Author: * Shamashshuma Naboplashar -
17 Posts
on this thread out of
34 Posts
sitewide.
Date: May 27, 2003 - 10:59
The population of Khuzistan (Parthian Susiana and Elymais) concentrated toward its ample river and canal system. Strabo divides the region into fertile farmlands and mountains producing fierce warriors (xvi.1.17-18). The ancient capital of Shush (Susa), by its connections with Mesopotamia, Mesene (hence with the Gulf trade), and Fars, remained an important economic center into the Sasanian period. It contained a mint and became the seat of a diocese by 410. Shapur II, who refounded the city as eran-khwarra-Shapur ("Shapur's Fortune of Iran"), settled many of his Roman captives in the area. Their labor was used there on such projects as the Pay-i Pul over the Karkha (Eulaeus). Others were settled at the major city upstream from Shush, Karkha dhe Ladhan (Eranshahr-Shapur), which was likewise a bishopric, and perhaps also at the mint-city Nahr Tirag (Nahr Tire). One day's journey to the east lay the provincial capital, Khuzistan-wazar (Suq al-Ahwaz), at the head of navigation on the Karun (Pasitigris) river. A bishop was already installed in the market town when Ardashir I renamed it Hormizd-Ardashir. The city was linked with Shush via the Shaur canal (the Choaspes?); and its bridge carried a southern road toward the major city in the east of the province, Ramhurmuz (Ram-Ohrmazd-Ardashir "Ardashir's Peace of Ohrmazd"). This early Sasanian foundation was likewise a mint and, by 410, center of a diocese.
The heavy cultivation of the Karun districts above Ahvaz is indicated by the dams there and at Wais, but especially by that at Shostar (Sostrate). Distribution of water, and transportation as well, was aided by the Masruqan (*Ardashiragan) canal. This channel descended to Ahvaz through Rustuqbadh (*Rostag-kawad, later 'Askar Mukram). These constructions proceeded from the reign of Ardashir to that of Shapur II and probably beyond. West of the Karun, Shapur I refounded the other major city on the Shush-Fars road; Beth Lapat, the province's other pre-Sasanian diocese and later seat of the metropolitan, became Jundishapur (Veh-andiv-i-shapur "Shapur's Better than Antioch"). It was "a city like Constantinople" at least in its large Roman colony begun with the captives of Valerian's army and augmented by physicians who joined the royal court there. The importance of this city had probably already been enhanced by Ardashir's erection of the Dizful bridge over the Ab-i Dis (Coprates). This construction improved the difficult road through the mountain districts where the province adjoined Mah (Diodorus Siculus xix.19.2). Masabadhan (Massabatice) and Mihrajanqadhaq had been under Elymaean domination (Strabo xi.13.6, xvi.1.18), but under the Sasanians they probably formed part of Mah.

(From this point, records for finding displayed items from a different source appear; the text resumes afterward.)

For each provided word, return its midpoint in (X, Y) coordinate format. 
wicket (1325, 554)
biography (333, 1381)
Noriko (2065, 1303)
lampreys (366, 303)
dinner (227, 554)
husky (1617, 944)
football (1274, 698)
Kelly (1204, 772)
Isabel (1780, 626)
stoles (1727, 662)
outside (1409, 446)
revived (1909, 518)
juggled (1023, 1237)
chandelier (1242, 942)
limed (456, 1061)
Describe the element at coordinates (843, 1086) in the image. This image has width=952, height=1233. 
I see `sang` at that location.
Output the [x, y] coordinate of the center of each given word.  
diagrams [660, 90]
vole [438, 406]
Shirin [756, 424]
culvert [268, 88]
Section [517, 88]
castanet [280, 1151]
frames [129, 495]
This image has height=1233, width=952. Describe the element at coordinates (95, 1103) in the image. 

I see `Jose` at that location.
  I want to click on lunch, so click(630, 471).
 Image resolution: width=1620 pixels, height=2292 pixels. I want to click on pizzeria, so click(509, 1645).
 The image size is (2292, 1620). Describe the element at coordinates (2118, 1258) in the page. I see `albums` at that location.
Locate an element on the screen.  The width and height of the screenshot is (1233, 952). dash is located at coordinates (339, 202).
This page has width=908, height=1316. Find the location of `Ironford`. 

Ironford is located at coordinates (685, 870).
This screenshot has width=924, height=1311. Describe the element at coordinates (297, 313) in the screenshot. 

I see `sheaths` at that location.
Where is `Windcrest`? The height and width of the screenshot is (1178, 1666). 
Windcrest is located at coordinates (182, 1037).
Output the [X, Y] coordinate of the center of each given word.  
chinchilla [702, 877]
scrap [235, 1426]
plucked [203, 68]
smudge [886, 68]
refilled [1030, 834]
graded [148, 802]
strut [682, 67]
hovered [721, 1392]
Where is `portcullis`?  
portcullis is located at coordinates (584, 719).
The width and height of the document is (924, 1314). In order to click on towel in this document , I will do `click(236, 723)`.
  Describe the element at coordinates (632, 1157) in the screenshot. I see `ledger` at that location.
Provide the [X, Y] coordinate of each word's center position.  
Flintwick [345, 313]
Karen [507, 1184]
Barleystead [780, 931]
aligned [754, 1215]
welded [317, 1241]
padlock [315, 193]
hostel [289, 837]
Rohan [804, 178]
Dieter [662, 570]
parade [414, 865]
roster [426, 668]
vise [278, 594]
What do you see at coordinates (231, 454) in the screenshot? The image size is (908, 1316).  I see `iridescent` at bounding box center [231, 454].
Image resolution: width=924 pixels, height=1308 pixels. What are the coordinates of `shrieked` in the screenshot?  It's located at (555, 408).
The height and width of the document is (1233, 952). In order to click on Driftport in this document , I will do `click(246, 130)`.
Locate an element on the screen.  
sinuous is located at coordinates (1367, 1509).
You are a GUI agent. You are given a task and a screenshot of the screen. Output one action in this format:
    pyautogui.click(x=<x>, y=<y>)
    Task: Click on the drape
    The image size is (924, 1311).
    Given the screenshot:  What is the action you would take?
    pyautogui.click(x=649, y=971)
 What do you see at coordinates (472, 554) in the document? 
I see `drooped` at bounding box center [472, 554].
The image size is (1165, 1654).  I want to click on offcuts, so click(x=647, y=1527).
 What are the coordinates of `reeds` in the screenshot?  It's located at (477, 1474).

The attention given to Khuzistan by the Sasanians indicates its importance. The construction of irrigation works was continued with the aim of increasing productivity. The wheat and barley crops were abundant. Sesame and dates were plentiful, and apparently trade had popularized rice there before Parthian rule (Strabo xv.3.11; Diodorus Siculus xix.13.6). The population remained ethnically complex through the Sasanian period. In the north and east Iranians mingled with the older Elamite-Semitic people, whose individuality is expressed in the dynastic shrines at Shimbar and tang-i Sarvak. In the west the province continued the Aramaic-speaking area; and the dramatic Arab invasion early in Shapur II's reign may have developed from a continual infiltration since Parthian times. Finally, some of the "Zutt" Indian tribes transported from the Sasanian eastern frontier flourished in the Ram-Ohrmazd-Ardashir district. Given this heterogeneity of the province, its distinctiveness as a dialect area is not surprising.
-The Cambridge History of Iran, vol. 3(2): The Seleucid, Parthian, and Sasanian Periods, ed. Ehsan Yarshater (NY: Cambridge UP, 1983), 753-754.